=== Begin Enclosure ===

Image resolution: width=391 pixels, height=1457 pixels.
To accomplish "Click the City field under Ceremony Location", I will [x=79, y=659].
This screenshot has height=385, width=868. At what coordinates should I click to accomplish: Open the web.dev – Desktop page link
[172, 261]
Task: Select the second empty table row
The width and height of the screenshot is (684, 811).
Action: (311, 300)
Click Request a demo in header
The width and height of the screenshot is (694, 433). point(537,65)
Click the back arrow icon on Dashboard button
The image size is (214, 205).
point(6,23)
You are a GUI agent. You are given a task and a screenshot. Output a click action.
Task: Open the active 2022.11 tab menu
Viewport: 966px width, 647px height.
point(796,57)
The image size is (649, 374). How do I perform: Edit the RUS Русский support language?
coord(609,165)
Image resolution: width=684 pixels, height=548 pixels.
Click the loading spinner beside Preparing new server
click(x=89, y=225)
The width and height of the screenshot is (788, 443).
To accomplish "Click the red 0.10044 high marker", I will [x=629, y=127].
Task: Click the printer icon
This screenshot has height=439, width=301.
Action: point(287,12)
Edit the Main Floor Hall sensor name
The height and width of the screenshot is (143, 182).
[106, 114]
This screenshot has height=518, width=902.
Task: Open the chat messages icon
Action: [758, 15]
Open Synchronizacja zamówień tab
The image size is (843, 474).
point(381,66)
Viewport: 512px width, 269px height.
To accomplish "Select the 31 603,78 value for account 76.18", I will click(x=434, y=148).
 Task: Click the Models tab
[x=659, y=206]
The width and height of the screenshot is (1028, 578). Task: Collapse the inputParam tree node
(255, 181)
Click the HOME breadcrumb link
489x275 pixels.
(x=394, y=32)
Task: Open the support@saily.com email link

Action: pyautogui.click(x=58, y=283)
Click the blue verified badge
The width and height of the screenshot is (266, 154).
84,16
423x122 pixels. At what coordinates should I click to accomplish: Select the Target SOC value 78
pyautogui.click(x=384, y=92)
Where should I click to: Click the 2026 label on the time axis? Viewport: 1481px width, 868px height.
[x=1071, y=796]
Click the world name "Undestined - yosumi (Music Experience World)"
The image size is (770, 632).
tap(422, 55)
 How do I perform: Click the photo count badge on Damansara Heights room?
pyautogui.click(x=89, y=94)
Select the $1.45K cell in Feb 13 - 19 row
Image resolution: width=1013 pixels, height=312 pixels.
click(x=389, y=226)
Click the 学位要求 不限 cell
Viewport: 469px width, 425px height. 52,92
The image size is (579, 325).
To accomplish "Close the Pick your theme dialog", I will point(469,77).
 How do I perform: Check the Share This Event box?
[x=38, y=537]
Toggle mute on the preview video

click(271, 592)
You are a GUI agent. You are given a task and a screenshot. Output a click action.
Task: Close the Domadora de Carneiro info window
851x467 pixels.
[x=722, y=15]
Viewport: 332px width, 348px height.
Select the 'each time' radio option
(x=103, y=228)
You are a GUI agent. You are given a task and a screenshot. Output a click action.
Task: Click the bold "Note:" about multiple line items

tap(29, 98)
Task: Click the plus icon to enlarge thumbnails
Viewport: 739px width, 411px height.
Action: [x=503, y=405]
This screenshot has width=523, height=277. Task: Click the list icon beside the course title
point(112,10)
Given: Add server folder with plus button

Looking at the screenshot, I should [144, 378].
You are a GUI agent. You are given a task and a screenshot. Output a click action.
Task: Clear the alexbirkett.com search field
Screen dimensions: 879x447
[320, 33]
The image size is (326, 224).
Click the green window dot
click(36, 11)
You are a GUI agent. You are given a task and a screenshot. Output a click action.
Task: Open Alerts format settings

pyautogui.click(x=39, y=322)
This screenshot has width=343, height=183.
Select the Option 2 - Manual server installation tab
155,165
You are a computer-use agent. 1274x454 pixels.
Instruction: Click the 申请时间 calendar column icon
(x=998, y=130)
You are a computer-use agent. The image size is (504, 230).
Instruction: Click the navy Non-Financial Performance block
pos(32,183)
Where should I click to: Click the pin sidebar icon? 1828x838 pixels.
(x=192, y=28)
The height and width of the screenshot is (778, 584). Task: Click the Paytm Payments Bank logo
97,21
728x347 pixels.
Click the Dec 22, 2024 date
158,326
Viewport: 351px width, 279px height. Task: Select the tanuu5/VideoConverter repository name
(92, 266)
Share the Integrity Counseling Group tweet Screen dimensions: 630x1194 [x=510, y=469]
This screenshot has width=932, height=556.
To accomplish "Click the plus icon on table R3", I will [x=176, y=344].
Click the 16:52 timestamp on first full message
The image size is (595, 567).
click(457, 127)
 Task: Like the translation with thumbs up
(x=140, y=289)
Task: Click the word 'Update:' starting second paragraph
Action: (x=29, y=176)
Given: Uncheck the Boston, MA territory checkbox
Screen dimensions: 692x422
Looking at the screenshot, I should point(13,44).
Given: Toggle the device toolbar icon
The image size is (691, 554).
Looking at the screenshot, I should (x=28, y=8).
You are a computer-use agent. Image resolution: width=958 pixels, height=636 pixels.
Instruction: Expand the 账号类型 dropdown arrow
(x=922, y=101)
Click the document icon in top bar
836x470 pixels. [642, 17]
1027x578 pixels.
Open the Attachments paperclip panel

=== End Enclosure ===

The problem ▸ From the records above, extract each line exactly as shown.

Exercise result ▸
Image resolution: width=391 pixels, height=1457 pixels.
To accomplish "Click the City field under Ceremony Location", I will [x=79, y=659].
This screenshot has height=385, width=868. At what coordinates should I click to accomplish: Open the web.dev – Desktop page link
[172, 261]
Task: Select the second empty table row
The width and height of the screenshot is (684, 811).
Action: (311, 300)
Click Request a demo in header
The width and height of the screenshot is (694, 433). point(537,65)
Click the back arrow icon on Dashboard button
The image size is (214, 205).
point(6,23)
You are a GUI agent. You are given a task and a screenshot. Output a click action.
Task: Open the active 2022.11 tab menu
Viewport: 966px width, 647px height.
point(796,57)
The image size is (649, 374). How do I perform: Edit the RUS Русский support language?
coord(609,165)
Image resolution: width=684 pixels, height=548 pixels.
Click the loading spinner beside Preparing new server
click(x=89, y=225)
The width and height of the screenshot is (788, 443).
To accomplish "Click the red 0.10044 high marker", I will [x=629, y=127].
Task: Click the printer icon
This screenshot has height=439, width=301.
Action: point(287,12)
Edit the Main Floor Hall sensor name
The height and width of the screenshot is (143, 182).
[106, 114]
This screenshot has height=518, width=902.
Task: Open the chat messages icon
Action: [758, 15]
Open Synchronizacja zamówień tab
The image size is (843, 474).
point(381,66)
Viewport: 512px width, 269px height.
To accomplish "Select the 31 603,78 value for account 76.18", I will click(x=434, y=148).
 Task: Click the Models tab
[x=659, y=206]
The width and height of the screenshot is (1028, 578). Task: Collapse the inputParam tree node
(255, 181)
Click the HOME breadcrumb link
489x275 pixels.
(x=394, y=32)
Task: Open the support@saily.com email link

Action: pyautogui.click(x=58, y=283)
Click the blue verified badge
The width and height of the screenshot is (266, 154).
84,16
423x122 pixels. At what coordinates should I click to accomplish: Select the Target SOC value 78
pyautogui.click(x=384, y=92)
Where should I click to: Click the 2026 label on the time axis? Viewport: 1481px width, 868px height.
[x=1071, y=796]
Click the world name "Undestined - yosumi (Music Experience World)"
The image size is (770, 632).
tap(422, 55)
 How do I perform: Click the photo count badge on Damansara Heights room?
pyautogui.click(x=89, y=94)
Select the $1.45K cell in Feb 13 - 19 row
Image resolution: width=1013 pixels, height=312 pixels.
click(x=389, y=226)
Click the 学位要求 不限 cell
Viewport: 469px width, 425px height. 52,92
The image size is (579, 325).
To accomplish "Close the Pick your theme dialog", I will point(469,77).
 How do I perform: Check the Share This Event box?
[x=38, y=537]
Toggle mute on the preview video

click(271, 592)
You are a GUI agent. You are given a task and a screenshot. Output a click action.
Task: Close the Domadora de Carneiro info window
851x467 pixels.
[x=722, y=15]
Viewport: 332px width, 348px height.
Select the 'each time' radio option
(x=103, y=228)
You are a GUI agent. You are given a task and a screenshot. Output a click action.
Task: Click the bold "Note:" about multiple line items

tap(29, 98)
Task: Click the plus icon to enlarge thumbnails
Viewport: 739px width, 411px height.
Action: [x=503, y=405]
This screenshot has width=523, height=277. Task: Click the list icon beside the course title
point(112,10)
Given: Add server folder with plus button

Looking at the screenshot, I should [144, 378].
You are a GUI agent. You are given a task and a screenshot. Output a click action.
Task: Clear the alexbirkett.com search field
Screen dimensions: 879x447
[320, 33]
The image size is (326, 224).
Click the green window dot
click(36, 11)
You are a GUI agent. You are given a task and a screenshot. Output a click action.
Task: Open Alerts format settings

pyautogui.click(x=39, y=322)
This screenshot has width=343, height=183.
Select the Option 2 - Manual server installation tab
155,165
You are a computer-use agent. 1274x454 pixels.
Instruction: Click the 申请时间 calendar column icon
(x=998, y=130)
You are a computer-use agent. The image size is (504, 230).
Instruction: Click the navy Non-Financial Performance block
pos(32,183)
Where should I click to: Click the pin sidebar icon? 1828x838 pixels.
(x=192, y=28)
The height and width of the screenshot is (778, 584). Task: Click the Paytm Payments Bank logo
97,21
728x347 pixels.
Click the Dec 22, 2024 date
158,326
Viewport: 351px width, 279px height. Task: Select the tanuu5/VideoConverter repository name
(92, 266)
Share the Integrity Counseling Group tweet Screen dimensions: 630x1194 [x=510, y=469]
This screenshot has width=932, height=556.
To accomplish "Click the plus icon on table R3", I will [x=176, y=344].
Click the 16:52 timestamp on first full message
The image size is (595, 567).
click(457, 127)
 Task: Like the translation with thumbs up
(x=140, y=289)
Task: Click the word 'Update:' starting second paragraph
Action: (x=29, y=176)
Given: Uncheck the Boston, MA territory checkbox
Screen dimensions: 692x422
Looking at the screenshot, I should point(13,44).
Given: Toggle the device toolbar icon
The image size is (691, 554).
Looking at the screenshot, I should (x=28, y=8).
You are a computer-use agent. Image resolution: width=958 pixels, height=636 pixels.
Instruction: Expand the 账号类型 dropdown arrow
(x=922, y=101)
Click the document icon in top bar
836x470 pixels. [642, 17]
1027x578 pixels.
Open the Attachments paperclip panel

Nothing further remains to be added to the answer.